Friday, May 05, 2006




33 Annapolis

From the water it looks like one of those historical prints: the spire of the church and the domes of the State House and the Naval Academy stick up above the town’s sky line. It is the boatyist place. Out in the bay, the tankers wait for a berth in Baltimore. Grey navy training ships and coastguard runabouts plow around amongst racing sailboats and little optimists. Boats are on the move everywhere.

Those young men and women in crisp whites that stroll around town are from the Naval Academy. They are training to be officers. They are learning how to aim missiles by computer; how to control the reactors of nuclear submarines; and how to live with the layers of rote that have become navy tradition. In barracks thy have to make 90 degree turns at corridor corners and shout “Go Navy! Beat Army!”

The dome with the gold crown that you see from the water is the Navy Academy Chapel. Under the chapel, in the crypt, a uniform guard of honor stands at all times. Behind the guard, in a gloomy black marble sarcophagus, are the bones of the American Navy’s first and most revered hero.
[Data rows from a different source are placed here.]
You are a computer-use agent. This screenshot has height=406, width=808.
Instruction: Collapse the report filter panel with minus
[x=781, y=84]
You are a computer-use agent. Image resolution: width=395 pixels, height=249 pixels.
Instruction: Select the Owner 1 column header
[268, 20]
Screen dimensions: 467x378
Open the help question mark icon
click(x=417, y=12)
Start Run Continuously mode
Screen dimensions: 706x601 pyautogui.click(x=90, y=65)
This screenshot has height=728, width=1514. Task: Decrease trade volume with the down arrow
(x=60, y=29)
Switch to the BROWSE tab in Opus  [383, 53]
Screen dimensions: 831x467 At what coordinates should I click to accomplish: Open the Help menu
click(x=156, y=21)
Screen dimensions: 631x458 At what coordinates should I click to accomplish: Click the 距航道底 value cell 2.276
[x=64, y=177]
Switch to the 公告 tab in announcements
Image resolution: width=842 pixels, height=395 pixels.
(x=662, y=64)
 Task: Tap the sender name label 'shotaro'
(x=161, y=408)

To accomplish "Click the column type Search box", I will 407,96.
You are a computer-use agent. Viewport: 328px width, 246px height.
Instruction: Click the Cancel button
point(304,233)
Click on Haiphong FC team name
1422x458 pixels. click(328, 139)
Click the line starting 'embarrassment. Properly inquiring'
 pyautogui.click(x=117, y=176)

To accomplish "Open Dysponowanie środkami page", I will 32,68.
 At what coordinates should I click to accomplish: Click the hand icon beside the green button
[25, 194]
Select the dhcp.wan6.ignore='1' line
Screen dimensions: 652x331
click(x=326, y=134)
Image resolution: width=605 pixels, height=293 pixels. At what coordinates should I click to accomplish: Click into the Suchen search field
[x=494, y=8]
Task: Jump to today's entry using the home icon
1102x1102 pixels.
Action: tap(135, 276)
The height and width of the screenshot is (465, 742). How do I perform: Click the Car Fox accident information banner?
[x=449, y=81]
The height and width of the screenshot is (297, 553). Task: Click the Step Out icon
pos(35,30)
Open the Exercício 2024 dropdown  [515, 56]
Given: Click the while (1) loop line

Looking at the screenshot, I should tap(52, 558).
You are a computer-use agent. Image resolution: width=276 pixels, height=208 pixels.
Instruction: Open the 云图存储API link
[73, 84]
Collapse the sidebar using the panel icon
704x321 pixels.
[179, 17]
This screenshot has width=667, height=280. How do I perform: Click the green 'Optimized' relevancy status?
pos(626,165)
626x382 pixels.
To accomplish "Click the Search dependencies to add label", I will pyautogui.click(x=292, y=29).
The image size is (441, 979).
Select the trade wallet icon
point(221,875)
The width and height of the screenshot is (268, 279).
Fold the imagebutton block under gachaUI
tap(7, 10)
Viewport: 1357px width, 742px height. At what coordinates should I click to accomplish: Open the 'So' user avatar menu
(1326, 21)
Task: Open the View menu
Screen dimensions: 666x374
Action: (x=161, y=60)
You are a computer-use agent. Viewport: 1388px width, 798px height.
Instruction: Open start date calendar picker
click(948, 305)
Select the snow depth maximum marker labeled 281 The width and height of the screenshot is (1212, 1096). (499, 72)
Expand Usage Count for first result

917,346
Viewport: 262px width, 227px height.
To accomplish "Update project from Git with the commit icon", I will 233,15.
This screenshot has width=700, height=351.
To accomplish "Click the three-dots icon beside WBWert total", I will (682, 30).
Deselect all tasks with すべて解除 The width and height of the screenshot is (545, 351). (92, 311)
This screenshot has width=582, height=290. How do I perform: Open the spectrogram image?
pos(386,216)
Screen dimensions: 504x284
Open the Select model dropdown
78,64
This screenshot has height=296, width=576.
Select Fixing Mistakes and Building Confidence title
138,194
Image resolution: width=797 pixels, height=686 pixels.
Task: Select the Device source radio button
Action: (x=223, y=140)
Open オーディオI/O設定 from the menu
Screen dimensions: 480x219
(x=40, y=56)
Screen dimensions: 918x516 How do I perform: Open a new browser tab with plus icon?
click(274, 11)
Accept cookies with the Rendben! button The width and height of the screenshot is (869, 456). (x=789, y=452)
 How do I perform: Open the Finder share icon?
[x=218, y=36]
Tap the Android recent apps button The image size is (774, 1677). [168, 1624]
What makes a hero? What sort of a sea dog was he?
John Paul was born in Scotland. At twelve he went to sea as a cabin boy. By nineteen he was first mate on a slaver, by 21 the commander of a merchant boat. He must have been a bit pugnacious. He flogged one crewmember to death. He killed the leader of a mutiny. To avoid prison, he changed his name to John Paul Jones and fled to the British colonies in America. He arrived at the outbreak of the war for independence (1775) and joined the confederation navy. He served them well burning British ships around North America and even across the Atlantic.

His defining moment came in 1779. He confronted the British warship “Serapis.’ At first he got the worse of it. The British captain shouted at him to surrender. He shouted back, (I guess they were that close) the phrase that is now revered:

“I have not yet begun to fight.”

The ships resumed bombarding each other. In the end they both sank. But the British ship sank first.

When independence made him redundant he joined the Russian Navy. This did not work out. He died in obscurity in Paris. But his reputation in the American Navy kept growing. He became an idol. In 1905 they searched for his grave, found it, and brought his bones back from France with an escort of battleships.

So here he is, the pit bull of the sea, for the emulation of midshipmen.